I’ve been without a dev machine for the past week or so, but I’m finally getting a chance to do a writeup on a project I just released.

What Is It?

cron is a library on hackage that I created to parse crontab expressions with Haskell. I did this project because I thought it would be relatively low hanging fruit and still teach me a lot about writing slightly more complex parsers.

I got the idea from resque-scheduler, a Ruby library, which uses the cron syntax in its schedule file to allow the user to configure how often a job will be scheduled in a common, well-known format. A Haskell applicaiton that has use for user-defined periodical tasks will do well to use a common format than coming up with something more novel.


System.Cron.Parser exports cronSchedule and cronScheduleLoose for parsing just the schedule part of a crontab, i.e. */2 * * * *. Use cronSchedule for a parser that will fail on extraneous input after the cron expression. Code for parsing just schedules may look something like:

import Data.Attoparsec.Text
import Data.Text
import System.Cron
import System.Cron.Parser

parseCronSchedule :: Text -> Either String CronSchedule
parseCronSchedule = parseOnly cronSchedule

You will also probably be interested in scheduleMatches from System.Cron. This function is of type CronSchedule -> UTCTime -> Bool. You would use this when developing a scheduler to see if its time to run a command or not.

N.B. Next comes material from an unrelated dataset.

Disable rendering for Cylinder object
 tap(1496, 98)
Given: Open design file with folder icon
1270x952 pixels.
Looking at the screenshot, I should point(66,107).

Writing a Naive Cron Runner

Let’s write a simple little executable that behaves like cron. It will work like this:

  1. Read a cron config from ARGV.
  2. Wake up every minute and see what it has to do.
  3. For each job that matches the current time, fork off a process to execute it.
{-# LANGUAGE OverloadedStrings #-}
module Main (main) where

import Control.Concurrent
import Control.Monad
import Data.Attoparsec.Text
import Data.Monoid (mconcat)
import Data.Text (Text, pack, unpack, splitOn)
import Data.Time.Clock
import qualified Data.Text.IO as TIO
import System.Cron
import System.Cron.Parser
import System.Environment
import System.Posix.Process
import System.Posix.Types (ProcessID)

-- Do this in a much safer way in your real app!
main :: IO ()
main = do (infile:_)  <- getArgs
          contents    <- readFile infile
          let (Right tab) = parseCrontab . pack $ contents
          let schedule = digestSchedule tab
          forever $ work schedule >> sleep
  where sleep      = putStrLn "Sleeping" >> threadDelay delay
        delay      = 6000000
        parseCrontab = parseOnly crontab

work :: Schedule -> IO ()
work (entries, env) = mapM_ run . findDue =<< getCurrentTime
  where findDue time = filter (\(sched, _) -> scheduleMatches sched time) entries
        run (_, cmd) = runCommand env cmd
type Env = [(String, String)]
type ScheduledEntry = (CronSchedule, Text)
type Schedule = ([ScheduledEntry], Env)

digestSchedule :: Crontab -> Schedule
digestSchedule (Crontab entries) = foldl extract ([], []) entries
  where extract (entries, env) (CommandEntry sched cmd) = ((sched, cmd):entries, env)
        extract (entries, env) (EnvVariable var val)    = (entries, (unpack var, unpack val):env)

runCommand :: Env -> Text -> IO ProcessID
runCommand env cmd = fork execute
  where fork io = log >> forkProcess io
        execute = executeFile cmdPath True args (Just env)
        (cmdPath:args) = map unpack $ splitOn " " cmd
        log = TIO.putStrLn . mconcat $ ["Running ", cmd, " with ", (pack . show) env]

Here’s the sample cron file

# comment
# another
* * * * * echo "WEEE"

Let’s compile and try it out!

$ ghc --make Main.hs -o hscron
[1 of 1] Compiling Main             ( Main.hs, Main.o )
Linking hscron ...
$ ./hscron samplecrontab
Running echo "WEEE" with [("ENV2","huh"),("ENV1","wat")]

Not quite as slick as the real thing but not too shabby for either. If you can think of any additional functionality that make sense in the library, please drop me a line on the issue tracker and I’ll have a look.